On 2017-03-31 22:31, Konstantin Olchanski wrote:
On Fri, Mar 31, 2017 at 07:10:22PM -0700, jdow wrote:
That's why I pictured IT plus other corporate authorities. When you
compromise security on a company's network you give away the keys to
the corporate kingdom. That can, has, and should lead to a firing.
Having a password that doesn't meet spec is a whole different
ballgame.
None of this makes sense. Installing a wifi hotspot in a locked
room in a locked building (where it cannot possibly be accessed
by unauthorised people) is a firing offense but using the same
password for root and for yahoo is ok (or just a slap on the wrist).
THAT demands a reply considering that I am somewhat if an expert in the
electronics and technology used in radios of all kinds, including WiFi hot
spots. Unless the building is a Tempest qualified facility or is a considerable
distance from roads it's a very easy matter to exchange signals with a WiFi
MODEM. A nice high gain directional antenna is a common tool for WiFi hackers.

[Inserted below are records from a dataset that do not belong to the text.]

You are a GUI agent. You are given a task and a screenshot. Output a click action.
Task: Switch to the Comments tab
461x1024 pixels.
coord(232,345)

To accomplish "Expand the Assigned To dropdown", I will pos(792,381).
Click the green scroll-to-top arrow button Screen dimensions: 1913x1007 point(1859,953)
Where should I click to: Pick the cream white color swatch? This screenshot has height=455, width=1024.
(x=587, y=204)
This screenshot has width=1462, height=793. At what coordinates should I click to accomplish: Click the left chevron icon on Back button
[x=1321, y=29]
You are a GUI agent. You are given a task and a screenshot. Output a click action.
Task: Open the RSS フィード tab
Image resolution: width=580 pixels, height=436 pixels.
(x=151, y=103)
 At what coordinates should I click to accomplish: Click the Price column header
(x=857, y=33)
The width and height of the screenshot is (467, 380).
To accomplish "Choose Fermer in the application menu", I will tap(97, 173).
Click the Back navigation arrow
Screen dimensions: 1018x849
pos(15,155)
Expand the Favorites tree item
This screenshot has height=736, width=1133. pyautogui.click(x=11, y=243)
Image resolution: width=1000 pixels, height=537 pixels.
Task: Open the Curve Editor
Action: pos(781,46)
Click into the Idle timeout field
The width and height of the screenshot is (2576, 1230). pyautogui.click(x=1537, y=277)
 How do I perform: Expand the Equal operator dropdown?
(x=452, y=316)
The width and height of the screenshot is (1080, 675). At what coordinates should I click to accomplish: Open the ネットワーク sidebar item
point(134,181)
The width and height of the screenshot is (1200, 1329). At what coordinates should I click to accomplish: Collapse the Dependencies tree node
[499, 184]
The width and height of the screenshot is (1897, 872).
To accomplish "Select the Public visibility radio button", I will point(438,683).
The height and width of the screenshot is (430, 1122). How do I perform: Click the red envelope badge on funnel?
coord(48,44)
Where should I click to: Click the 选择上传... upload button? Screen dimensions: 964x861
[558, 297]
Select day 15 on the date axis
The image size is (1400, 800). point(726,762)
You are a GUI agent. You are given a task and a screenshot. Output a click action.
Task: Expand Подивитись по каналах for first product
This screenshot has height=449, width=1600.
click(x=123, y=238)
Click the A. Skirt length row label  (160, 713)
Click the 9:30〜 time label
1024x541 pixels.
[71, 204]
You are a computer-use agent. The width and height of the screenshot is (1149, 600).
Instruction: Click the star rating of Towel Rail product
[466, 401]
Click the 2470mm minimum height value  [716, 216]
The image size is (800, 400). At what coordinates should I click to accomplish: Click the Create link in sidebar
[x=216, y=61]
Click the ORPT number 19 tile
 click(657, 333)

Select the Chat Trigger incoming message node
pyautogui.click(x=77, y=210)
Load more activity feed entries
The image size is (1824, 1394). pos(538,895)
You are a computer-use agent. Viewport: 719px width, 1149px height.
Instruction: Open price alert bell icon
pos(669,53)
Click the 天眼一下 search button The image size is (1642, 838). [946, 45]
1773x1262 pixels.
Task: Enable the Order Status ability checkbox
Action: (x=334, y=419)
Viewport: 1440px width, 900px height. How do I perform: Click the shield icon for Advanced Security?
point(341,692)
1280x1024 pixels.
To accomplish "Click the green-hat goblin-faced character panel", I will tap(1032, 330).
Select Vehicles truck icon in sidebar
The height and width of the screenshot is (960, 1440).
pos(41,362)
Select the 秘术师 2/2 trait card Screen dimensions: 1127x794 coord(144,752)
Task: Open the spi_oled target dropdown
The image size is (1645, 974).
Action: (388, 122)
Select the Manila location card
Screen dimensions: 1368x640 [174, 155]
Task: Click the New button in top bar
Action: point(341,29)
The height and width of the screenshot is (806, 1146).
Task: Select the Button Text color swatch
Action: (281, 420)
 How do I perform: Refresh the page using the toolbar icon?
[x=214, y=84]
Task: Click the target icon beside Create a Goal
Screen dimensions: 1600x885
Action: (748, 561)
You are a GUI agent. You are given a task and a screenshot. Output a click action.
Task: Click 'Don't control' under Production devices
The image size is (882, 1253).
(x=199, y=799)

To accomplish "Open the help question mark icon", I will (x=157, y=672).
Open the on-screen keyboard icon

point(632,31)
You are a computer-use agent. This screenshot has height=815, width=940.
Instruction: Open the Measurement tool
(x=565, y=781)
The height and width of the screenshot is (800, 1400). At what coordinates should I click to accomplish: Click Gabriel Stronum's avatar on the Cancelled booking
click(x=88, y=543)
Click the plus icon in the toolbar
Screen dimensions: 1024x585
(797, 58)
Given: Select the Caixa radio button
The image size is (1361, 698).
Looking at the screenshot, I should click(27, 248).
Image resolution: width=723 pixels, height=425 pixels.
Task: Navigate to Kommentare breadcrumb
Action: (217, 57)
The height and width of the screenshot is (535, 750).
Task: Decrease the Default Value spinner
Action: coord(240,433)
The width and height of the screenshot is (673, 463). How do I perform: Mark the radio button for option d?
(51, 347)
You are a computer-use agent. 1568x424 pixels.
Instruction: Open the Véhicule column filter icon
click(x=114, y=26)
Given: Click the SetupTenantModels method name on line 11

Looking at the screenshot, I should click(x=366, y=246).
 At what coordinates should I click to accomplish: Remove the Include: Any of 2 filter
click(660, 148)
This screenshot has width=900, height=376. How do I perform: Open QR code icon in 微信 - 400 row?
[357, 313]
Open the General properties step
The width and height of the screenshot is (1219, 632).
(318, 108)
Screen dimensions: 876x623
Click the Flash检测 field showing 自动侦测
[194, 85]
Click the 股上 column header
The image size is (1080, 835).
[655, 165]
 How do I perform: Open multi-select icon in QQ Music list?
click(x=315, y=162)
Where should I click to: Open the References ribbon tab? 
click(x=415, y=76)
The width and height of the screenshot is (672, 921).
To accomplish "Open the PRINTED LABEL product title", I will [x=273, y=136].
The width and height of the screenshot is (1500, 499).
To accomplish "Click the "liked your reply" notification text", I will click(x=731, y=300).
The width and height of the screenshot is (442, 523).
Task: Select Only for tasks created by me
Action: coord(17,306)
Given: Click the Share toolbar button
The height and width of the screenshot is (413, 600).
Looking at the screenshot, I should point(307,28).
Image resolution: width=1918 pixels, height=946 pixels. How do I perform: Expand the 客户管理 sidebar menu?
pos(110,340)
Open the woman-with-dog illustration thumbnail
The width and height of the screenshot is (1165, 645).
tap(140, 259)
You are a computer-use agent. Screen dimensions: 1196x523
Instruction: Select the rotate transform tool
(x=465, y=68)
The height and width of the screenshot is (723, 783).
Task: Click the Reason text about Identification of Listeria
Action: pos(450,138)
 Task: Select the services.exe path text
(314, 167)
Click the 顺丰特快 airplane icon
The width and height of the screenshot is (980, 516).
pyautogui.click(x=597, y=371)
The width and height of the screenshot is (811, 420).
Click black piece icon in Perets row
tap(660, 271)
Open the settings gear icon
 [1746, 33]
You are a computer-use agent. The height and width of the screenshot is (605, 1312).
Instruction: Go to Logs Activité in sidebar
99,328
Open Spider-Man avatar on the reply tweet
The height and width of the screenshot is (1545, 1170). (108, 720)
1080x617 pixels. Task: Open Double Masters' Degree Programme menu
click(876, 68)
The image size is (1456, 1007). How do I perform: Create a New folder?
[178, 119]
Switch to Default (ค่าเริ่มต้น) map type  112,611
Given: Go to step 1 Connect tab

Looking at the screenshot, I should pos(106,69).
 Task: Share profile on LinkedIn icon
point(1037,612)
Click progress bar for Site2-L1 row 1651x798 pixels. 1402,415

Radio does not abide by locks, locked rooms, or locked buildings. It does care
about the walls between the transmitter and receiver. But usually adding some
antenna gain solves that problem neatly.
In about 1990 give or take a little somebody had setup in a car outside the
Torrance courthouse in California. He had a gadget that demonstrated why TEMPEST
standards meant something. His screen painted what was on the screens in the
court house offices. (These days it would be harder because of the number of
computers there. In those days separating the leakage signals was not as hard.)
The TEMPEST facility where I worked near there was a well shielded area with
special locks to keep people out and NO network in or out of the room. They
spent two months building it and securing it. It had a guard in it 24/7 to keep
material inside on the inside. Fortunately USB did not exist in those days. The
computer was a small VAX running VMS.
As for using the same password multiple places - how in h-e-double-toothpicks
are you going to police that in a legal and secure manner? If course it should
get the guy tossed out on his ear if he does it and is caught. That event shows
he is beyond stupid into criminally stupid enough to be caught doing it. (Who
was shoulder surfing while he was typing his password?)
Should I take it as a fact that you have setup such a configuration where you
work and are trying to justify your act? Don't answer, I'd feel compelled to be
a nasty tattle-tale about it.
{^_^}